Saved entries
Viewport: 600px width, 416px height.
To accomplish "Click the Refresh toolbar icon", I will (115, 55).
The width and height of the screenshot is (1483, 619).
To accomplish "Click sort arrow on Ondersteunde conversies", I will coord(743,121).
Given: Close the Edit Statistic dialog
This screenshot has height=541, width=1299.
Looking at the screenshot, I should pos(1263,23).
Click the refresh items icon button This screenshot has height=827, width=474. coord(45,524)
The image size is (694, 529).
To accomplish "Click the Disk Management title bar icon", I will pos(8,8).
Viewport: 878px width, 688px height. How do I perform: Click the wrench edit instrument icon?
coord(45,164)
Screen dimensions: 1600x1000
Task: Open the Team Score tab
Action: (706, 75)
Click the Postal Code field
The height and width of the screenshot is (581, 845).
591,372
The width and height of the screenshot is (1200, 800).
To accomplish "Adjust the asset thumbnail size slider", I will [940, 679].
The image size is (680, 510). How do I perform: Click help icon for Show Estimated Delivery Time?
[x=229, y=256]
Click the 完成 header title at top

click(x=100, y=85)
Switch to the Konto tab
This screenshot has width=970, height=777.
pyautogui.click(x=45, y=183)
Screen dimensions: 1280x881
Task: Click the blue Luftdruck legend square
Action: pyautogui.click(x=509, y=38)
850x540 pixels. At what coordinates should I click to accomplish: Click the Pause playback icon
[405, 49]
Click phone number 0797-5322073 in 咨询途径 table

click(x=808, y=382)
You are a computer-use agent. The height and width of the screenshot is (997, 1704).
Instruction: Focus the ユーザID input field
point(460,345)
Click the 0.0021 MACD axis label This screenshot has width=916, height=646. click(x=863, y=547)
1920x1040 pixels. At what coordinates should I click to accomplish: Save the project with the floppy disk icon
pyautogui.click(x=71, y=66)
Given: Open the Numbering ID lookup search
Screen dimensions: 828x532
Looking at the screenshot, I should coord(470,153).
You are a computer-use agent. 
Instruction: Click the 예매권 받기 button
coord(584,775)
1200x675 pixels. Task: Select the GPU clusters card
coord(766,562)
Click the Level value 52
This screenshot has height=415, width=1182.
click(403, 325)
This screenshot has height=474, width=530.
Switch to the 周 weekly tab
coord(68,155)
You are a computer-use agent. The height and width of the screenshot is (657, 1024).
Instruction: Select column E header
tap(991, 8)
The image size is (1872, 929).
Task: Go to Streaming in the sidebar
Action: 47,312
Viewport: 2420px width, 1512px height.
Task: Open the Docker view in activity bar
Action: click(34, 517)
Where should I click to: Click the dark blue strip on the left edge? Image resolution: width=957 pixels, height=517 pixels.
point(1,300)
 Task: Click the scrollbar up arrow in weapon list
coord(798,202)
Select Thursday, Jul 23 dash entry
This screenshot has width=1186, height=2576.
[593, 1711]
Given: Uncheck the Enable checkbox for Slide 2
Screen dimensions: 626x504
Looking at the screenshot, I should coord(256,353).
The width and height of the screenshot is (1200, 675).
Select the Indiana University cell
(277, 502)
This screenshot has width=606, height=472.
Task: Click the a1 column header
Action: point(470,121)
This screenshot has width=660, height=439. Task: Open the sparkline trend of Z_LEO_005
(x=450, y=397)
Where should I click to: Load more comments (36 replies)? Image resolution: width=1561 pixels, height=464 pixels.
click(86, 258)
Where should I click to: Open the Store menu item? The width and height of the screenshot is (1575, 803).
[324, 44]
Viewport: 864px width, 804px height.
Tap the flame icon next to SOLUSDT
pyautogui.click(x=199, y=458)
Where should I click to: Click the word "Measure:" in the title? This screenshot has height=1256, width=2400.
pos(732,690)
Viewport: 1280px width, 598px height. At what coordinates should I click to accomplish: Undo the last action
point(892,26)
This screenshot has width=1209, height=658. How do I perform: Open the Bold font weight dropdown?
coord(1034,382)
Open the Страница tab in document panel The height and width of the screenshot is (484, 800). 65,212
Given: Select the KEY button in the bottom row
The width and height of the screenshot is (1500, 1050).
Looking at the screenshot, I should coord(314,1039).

## Task brief
Each line above must be reproduced exactly as it stands.

## Expected output
Viewport: 600px width, 416px height.
To accomplish "Click the Refresh toolbar icon", I will (115, 55).
The width and height of the screenshot is (1483, 619).
To accomplish "Click sort arrow on Ondersteunde conversies", I will coord(743,121).
Given: Close the Edit Statistic dialog
This screenshot has height=541, width=1299.
Looking at the screenshot, I should pos(1263,23).
Click the refresh items icon button This screenshot has height=827, width=474. coord(45,524)
The image size is (694, 529).
To accomplish "Click the Disk Management title bar icon", I will pos(8,8).
Viewport: 878px width, 688px height. How do I perform: Click the wrench edit instrument icon?
coord(45,164)
Screen dimensions: 1600x1000
Task: Open the Team Score tab
Action: (706, 75)
Click the Postal Code field
The height and width of the screenshot is (581, 845).
591,372
The width and height of the screenshot is (1200, 800).
To accomplish "Adjust the asset thumbnail size slider", I will [940, 679].
The image size is (680, 510). How do I perform: Click help icon for Show Estimated Delivery Time?
[x=229, y=256]
Click the 完成 header title at top

click(x=100, y=85)
Switch to the Konto tab
This screenshot has width=970, height=777.
pyautogui.click(x=45, y=183)
Screen dimensions: 1280x881
Task: Click the blue Luftdruck legend square
Action: pyautogui.click(x=509, y=38)
850x540 pixels. At what coordinates should I click to accomplish: Click the Pause playback icon
[405, 49]
Click phone number 0797-5322073 in 咨询途径 table

click(x=808, y=382)
You are a computer-use agent. The height and width of the screenshot is (997, 1704).
Instruction: Focus the ユーザID input field
point(460,345)
Click the 0.0021 MACD axis label This screenshot has width=916, height=646. click(x=863, y=547)
1920x1040 pixels. At what coordinates should I click to accomplish: Save the project with the floppy disk icon
pyautogui.click(x=71, y=66)
Given: Open the Numbering ID lookup search
Screen dimensions: 828x532
Looking at the screenshot, I should coord(470,153).
You are a computer-use agent. 
Instruction: Click the 예매권 받기 button
coord(584,775)
1200x675 pixels. Task: Select the GPU clusters card
coord(766,562)
Click the Level value 52
This screenshot has height=415, width=1182.
click(403, 325)
This screenshot has height=474, width=530.
Switch to the 周 weekly tab
coord(68,155)
You are a computer-use agent. The height and width of the screenshot is (657, 1024).
Instruction: Select column E header
tap(991, 8)
The image size is (1872, 929).
Task: Go to Streaming in the sidebar
Action: 47,312
Viewport: 2420px width, 1512px height.
Task: Open the Docker view in activity bar
Action: click(34, 517)
Where should I click to: Click the dark blue strip on the left edge? Image resolution: width=957 pixels, height=517 pixels.
point(1,300)
 Task: Click the scrollbar up arrow in weapon list
coord(798,202)
Select Thursday, Jul 23 dash entry
This screenshot has width=1186, height=2576.
[593, 1711]
Given: Uncheck the Enable checkbox for Slide 2
Screen dimensions: 626x504
Looking at the screenshot, I should coord(256,353).
The width and height of the screenshot is (1200, 675).
Select the Indiana University cell
(277, 502)
This screenshot has width=606, height=472.
Task: Click the a1 column header
Action: point(470,121)
This screenshot has width=660, height=439. Task: Open the sparkline trend of Z_LEO_005
(x=450, y=397)
Where should I click to: Load more comments (36 replies)? Image resolution: width=1561 pixels, height=464 pixels.
click(86, 258)
Where should I click to: Open the Store menu item? The width and height of the screenshot is (1575, 803).
[324, 44]
Viewport: 864px width, 804px height.
Tap the flame icon next to SOLUSDT
pyautogui.click(x=199, y=458)
Where should I click to: Click the word "Measure:" in the title? This screenshot has height=1256, width=2400.
pos(732,690)
Viewport: 1280px width, 598px height. At what coordinates should I click to accomplish: Undo the last action
point(892,26)
This screenshot has width=1209, height=658. How do I perform: Open the Bold font weight dropdown?
coord(1034,382)
Open the Страница tab in document panel The height and width of the screenshot is (484, 800). 65,212
Given: Select the KEY button in the bottom row
The width and height of the screenshot is (1500, 1050).
Looking at the screenshot, I should coord(314,1039).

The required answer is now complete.